In deze zaak, behandeld door het Gerechtshof Arnhem-Leeuwarden, zijn twee hoger beroepen aan de orde, beide gerelateerd aan de toedeling van een kunstcollectie en de voormalige echtelijke woning in het kader van een echtscheiding. De verzoeker in hoger beroep, vertegenwoordigd door mr. S.L. Geeraths, is de man, terwijl de verweerster, de vrouw, wordt vertegenwoordigd door mr. M.B. Beerentsen. Het hof heeft op 5 november 2019 een tussenbeschikking gegeven waarin partijen de gelegenheid kregen om aan te geven hoe zij de kunstobjecten verdeeld wilden hebben. De vrouw stelde voor dat de gehele kunstcollectie aan de man zou worden toegedeeld, terwijl de man zich refereerde aan het oordeel van het hof.
Het hof heeft uiteindelijk besloten om de kunstobjecten toe te delen aan beide partijen, waarbij de vrouw objecten ter waarde van € 70.165,- en de man objecten ter waarde van € 70.220,- toegewezen kreeg. De man moet de vrouw € 27,50 betalen wegens overbedeling. Daarnaast is de voormalige echtelijke woning aan de vrouw toegewezen, onder de voorwaarde dat zij de man binnen vijf maanden ontslaat uit zijn hoofdelijke aansprakelijkheid voor de hypothecaire lening. Indien dit niet gebeurt, zal de woning verkocht worden en de netto-opbrengst verdeeld worden.
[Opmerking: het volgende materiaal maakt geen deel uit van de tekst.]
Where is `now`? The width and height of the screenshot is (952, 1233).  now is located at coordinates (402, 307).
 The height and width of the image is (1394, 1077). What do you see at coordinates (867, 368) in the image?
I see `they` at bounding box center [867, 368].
De kosten van het deskundigenonderzoek zijn vastgesteld op € 6.174,63, welke kosten bij helfte door beide partijen gedragen zullen worden. De proceskosten in eerste aanleg en in hoger beroep worden gecompenseerd, zodat elke partij de eigen kosten draagt. De beschikking van de rechtbank Overijssel is voor een deel vernietigd en in zoverre opnieuw beslist.